=== What is required ===
Retype the entries starting at the line containing "You are a GUI" and ending at the line containing "Collapse the المبيعات", and leave the pictures out of your copy.
[Start of Entries]
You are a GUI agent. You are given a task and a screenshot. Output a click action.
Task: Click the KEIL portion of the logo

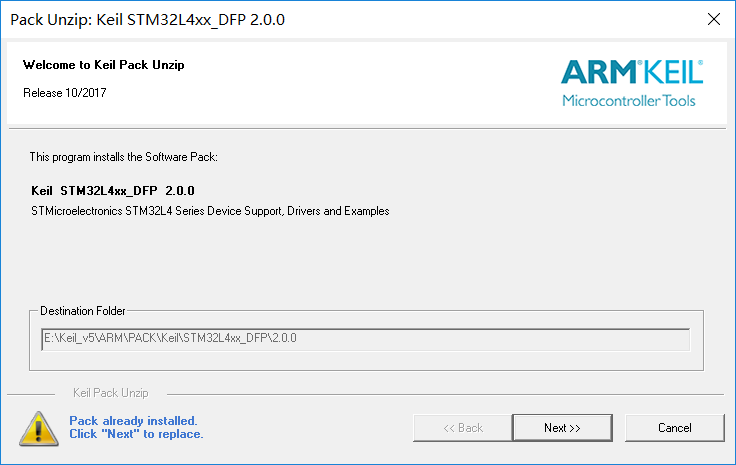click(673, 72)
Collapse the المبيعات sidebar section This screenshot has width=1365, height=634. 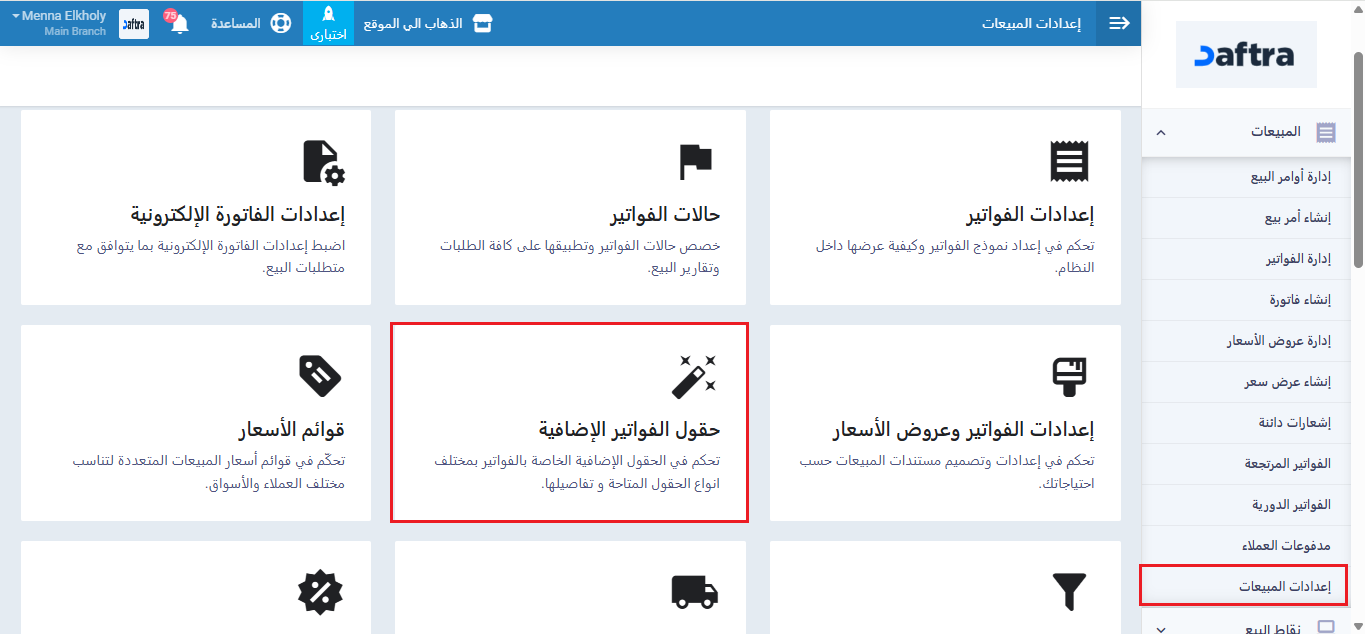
[End of Entries]
[Start of Entries]
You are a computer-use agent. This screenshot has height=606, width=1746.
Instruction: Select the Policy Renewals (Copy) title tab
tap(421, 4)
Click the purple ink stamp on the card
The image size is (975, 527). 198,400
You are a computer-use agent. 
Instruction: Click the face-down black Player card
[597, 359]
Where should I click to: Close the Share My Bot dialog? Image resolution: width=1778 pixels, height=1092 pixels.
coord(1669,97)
[End of Entries]
[Start of Entries]
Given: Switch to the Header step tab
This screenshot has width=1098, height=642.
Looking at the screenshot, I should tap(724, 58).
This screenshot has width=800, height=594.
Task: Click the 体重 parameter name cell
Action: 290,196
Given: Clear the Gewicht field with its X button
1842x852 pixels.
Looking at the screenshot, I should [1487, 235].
[End of Entries]
=== Task output ===
You are a GUI agent. You are given a task and a screenshot. Output a click action.
Task: Click the KEIL portion of the logo

click(673, 72)
Collapse the المبيعات sidebar section This screenshot has width=1365, height=634. 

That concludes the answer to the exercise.